[Exercise goal]
Find the word "agent" in the records below. List each line containing it.

(Stored data entries)
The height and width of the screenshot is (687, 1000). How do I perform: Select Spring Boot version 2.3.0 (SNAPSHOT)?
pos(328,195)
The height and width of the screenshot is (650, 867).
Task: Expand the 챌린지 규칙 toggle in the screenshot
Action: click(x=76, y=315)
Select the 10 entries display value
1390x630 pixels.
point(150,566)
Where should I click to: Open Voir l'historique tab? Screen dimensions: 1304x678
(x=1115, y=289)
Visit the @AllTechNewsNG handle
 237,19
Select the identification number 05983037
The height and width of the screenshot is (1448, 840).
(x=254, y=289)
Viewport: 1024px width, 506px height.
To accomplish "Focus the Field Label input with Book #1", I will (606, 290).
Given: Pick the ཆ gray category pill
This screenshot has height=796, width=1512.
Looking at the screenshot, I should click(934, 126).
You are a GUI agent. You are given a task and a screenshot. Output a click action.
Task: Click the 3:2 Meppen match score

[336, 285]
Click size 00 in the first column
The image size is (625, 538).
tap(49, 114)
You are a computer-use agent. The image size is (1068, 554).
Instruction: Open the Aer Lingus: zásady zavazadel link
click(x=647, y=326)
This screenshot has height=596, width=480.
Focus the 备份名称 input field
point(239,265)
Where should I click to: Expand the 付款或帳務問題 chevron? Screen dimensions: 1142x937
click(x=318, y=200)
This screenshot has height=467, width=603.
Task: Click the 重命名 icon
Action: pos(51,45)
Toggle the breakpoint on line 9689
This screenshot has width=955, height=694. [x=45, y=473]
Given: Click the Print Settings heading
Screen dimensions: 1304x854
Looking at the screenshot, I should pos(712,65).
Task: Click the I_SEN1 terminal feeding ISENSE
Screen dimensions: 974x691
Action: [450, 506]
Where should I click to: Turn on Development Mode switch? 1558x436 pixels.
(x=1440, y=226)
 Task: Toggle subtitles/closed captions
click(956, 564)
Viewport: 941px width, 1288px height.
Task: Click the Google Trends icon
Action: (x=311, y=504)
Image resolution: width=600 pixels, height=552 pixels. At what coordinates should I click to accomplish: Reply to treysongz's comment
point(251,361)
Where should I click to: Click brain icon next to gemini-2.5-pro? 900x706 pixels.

[Exercise result]
You are a GUI agent. You are given a task and a screenshot. Output a click action.
You are a computer-use agent. The image size is (1068, 554).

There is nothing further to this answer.